His burns are healing well and his eyesight has fully returned.
Albiee’s mother Amy gave birth to daughter Ocean on New Year’s Eve.
She said: “It’s been such a horrendous journey for us all.
“We really were expecting the worst – we thought he would never see again, and that was a horrifying thought.
“It should never have happened in the first place, because the bottle should have had a safety catch – and I hope someone takes notice after what happened to us.
“I still hear Albiee’s screams when I lie in bed at night, but I get a lot of comfort from knowing there was no permanent damage in the end.
“We’re so lucky to have Albiee back home safe and well, alongside his baby sister.

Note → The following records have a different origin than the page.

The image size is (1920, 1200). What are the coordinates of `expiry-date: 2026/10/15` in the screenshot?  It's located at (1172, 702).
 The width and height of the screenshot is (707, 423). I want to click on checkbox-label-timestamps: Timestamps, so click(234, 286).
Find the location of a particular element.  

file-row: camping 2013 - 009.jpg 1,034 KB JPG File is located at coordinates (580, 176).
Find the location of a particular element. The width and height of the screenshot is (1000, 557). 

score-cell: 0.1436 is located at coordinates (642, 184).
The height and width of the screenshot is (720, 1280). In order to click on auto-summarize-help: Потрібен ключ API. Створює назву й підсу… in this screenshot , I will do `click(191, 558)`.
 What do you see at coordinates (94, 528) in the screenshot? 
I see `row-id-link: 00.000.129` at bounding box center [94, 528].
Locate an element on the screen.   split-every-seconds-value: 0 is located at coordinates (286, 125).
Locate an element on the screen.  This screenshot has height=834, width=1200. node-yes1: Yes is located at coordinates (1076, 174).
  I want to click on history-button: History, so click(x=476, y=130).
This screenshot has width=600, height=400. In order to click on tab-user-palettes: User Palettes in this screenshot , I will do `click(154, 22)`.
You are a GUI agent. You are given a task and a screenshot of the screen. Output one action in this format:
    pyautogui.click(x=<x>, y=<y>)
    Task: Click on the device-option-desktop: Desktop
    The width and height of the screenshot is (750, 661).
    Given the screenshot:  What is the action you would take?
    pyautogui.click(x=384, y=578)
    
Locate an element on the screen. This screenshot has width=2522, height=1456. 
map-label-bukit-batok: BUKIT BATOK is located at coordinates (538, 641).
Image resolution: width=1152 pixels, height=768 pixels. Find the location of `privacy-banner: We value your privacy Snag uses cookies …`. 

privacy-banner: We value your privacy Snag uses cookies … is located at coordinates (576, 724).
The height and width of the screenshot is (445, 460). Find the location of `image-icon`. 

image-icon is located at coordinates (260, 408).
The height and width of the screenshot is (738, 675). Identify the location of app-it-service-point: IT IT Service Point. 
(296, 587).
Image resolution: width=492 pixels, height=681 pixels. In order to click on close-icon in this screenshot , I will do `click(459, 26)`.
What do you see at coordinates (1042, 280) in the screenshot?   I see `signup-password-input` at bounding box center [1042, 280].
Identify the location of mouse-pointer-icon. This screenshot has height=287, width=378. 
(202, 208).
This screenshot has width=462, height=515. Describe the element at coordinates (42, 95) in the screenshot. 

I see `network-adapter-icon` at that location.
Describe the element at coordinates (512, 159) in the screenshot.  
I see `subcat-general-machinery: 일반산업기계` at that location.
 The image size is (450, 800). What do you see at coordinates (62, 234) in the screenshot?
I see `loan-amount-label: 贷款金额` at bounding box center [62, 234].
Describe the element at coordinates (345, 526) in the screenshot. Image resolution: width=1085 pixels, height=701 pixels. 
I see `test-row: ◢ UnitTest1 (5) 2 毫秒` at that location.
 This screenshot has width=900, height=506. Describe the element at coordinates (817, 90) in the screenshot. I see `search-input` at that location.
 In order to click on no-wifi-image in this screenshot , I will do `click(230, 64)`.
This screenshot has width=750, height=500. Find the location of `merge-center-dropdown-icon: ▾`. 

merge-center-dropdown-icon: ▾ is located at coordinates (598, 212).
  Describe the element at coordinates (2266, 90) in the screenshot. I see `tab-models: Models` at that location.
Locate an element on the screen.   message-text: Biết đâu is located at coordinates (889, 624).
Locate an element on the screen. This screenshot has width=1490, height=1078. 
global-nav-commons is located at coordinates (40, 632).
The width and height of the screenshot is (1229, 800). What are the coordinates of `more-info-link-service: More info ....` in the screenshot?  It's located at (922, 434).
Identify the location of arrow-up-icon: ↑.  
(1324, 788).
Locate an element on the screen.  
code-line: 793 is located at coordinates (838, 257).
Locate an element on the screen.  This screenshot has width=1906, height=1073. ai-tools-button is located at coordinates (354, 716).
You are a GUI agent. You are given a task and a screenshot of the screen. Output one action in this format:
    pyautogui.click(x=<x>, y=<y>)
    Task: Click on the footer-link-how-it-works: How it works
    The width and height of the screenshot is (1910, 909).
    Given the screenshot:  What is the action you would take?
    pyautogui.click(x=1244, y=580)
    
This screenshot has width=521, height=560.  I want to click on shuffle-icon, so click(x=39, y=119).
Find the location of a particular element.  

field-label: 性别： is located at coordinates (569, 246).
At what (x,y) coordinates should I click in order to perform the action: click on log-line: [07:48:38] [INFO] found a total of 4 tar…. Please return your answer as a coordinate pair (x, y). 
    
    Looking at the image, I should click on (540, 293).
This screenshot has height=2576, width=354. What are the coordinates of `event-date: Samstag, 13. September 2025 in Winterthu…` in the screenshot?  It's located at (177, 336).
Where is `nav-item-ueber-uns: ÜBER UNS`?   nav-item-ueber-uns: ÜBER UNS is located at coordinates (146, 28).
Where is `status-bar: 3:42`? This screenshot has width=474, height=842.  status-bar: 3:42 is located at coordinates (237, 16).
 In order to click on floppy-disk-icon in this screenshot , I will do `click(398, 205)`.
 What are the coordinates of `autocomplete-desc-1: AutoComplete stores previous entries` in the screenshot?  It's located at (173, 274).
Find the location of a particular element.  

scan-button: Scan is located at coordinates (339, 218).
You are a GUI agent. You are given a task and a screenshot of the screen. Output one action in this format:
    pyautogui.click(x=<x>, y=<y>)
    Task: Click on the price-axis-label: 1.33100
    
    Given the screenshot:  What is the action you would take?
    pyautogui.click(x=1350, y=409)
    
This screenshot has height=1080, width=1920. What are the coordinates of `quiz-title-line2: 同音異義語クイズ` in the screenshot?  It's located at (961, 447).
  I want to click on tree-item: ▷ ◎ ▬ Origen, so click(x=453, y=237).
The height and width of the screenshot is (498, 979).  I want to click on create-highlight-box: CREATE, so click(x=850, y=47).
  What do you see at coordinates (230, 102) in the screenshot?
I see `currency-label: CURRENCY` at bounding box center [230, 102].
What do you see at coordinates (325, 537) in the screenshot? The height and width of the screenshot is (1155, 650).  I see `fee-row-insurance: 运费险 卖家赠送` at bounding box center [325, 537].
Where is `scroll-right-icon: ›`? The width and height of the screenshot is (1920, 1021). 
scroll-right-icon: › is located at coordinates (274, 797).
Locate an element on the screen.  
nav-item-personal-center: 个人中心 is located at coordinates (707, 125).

“It’s been a rollercoaster for us all.”
A spokesperson for Fabulosa said: “Our customers health and safety is of utmost importance to us and we take any reported incidents seriously.
“We are therefore very concerned to hear that a customer had a severe reaction.
“Fabulosa and its packaging is fully compliant with all disinfectant safety regulations, and our containers fully detail the product ingredients, as well as how to safely use them and any associated risks.”